─── PASSAGE
One of the key advantages to managing your product sales is the space-saving benefit. This method of distribution means a retailer doesn’t have to consider how and where to store stock as they don’t have to handle the product directly. Especially handy for those with small stockrooms or floor/shelf space on the shop floor.

  1. Offer a larger range of products

Sellers can offer their customers a larger range of products and even trial new categories that may be too risky to purchase upfront. This means you can be more creative with your offering, playing around with testing more diverse ranges that could help expand your customer base.

  1. Next day delivery

You may find that many suppliers can offer next day delivery to a destination of the customers choice. Fast delivery should be a priority for independent retailers selling online as this is the key unique selling point (USP) of competitors. Through drop shipping, you can offer this benefit without the additional costs. It is specifically ideal for businesses selling gifts for birthdays, anniversaries and seasonal holidays. There’s also the option of having the stock delivered to your store for your customers to pick up. Not only does this give you and your customers the flexibility to suit all circumstances, but in-store pick up will also increase your opportunity for add-on spending and up-selling.

  1. Pay-as-you-sell

Paying only for the stock you sell makes this fulfilment method perfect for keeping costs down while maximising sales. Stock management versus cash flow can be a tricky balance to get right for an independent retail business, so selling some of your stock via drop shipping can help ease this burden.

  1. Protection for high-maintenance products

This method is great for selling stock that can come with additional costs for delivery like large or high-value products or for products that are delicate and can be damaged in transit. As the suppliers are sending the stock, it’s their responsibility to ensure it’s successfully delivered.

Are there any drawbacks?

 Drop shipping isn’t the perfect, get-rich-fast solution it is sometimes made out to be. There are some things you may need to consider before making any decisions.
──────
WORK TO DO ::
1. In the drop shipping text, what does in-store pick up increase the opportunity for?
2. Extend the drop shipping text by writing what comes after its last sentence.
The data that comes next has nothing to do with the drop shipping text.
─── DATASET EXCERPT
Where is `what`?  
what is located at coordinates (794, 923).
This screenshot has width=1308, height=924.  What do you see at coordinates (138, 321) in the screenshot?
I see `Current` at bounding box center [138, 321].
──────
RESPONSES IN ORDER ::
1. Add-on spending and up-selling.

2.
  1. Lower margins

With ease comes slightly less reward as most suppliers will have higher costs for this ghost-selling method. With this in mind, you may find that drop shipping is most advantageous when only using it to sell a selection of your product offering. 

  1. Less control

As the stock is going directly from the supplier, customer service issues like processing orders and delivery issues are not in your hands. You’ll need to liaise with the supplier to get any issues your customers might have rectified. This back and forth, could mean that from a retailers perspective your response times are longer. Overcome this by keeping good working relationships with your suppliers and touching base regularly.

  1. Returned products

Drop shipping can make processing customer returns more of a challenge. When your customer asks to return a product they’ve purchased from you, you’re no doubt looking to keep the exchange as positive as possible. You may even look to turn it into an opportunity to impress them with your excellent customer service. However, if they’ve purchased via drop shipping they’ll have to post the product back directly to the supplier and wait for a refund which isn’t always ideal. With this in mind, some retailers choose to accept the refunded product in-store and either return the product to the supplier themselves or sell it on without returning it to the supplier at all. This means you’ll be able to keep 100% control over the exchange with the retailer.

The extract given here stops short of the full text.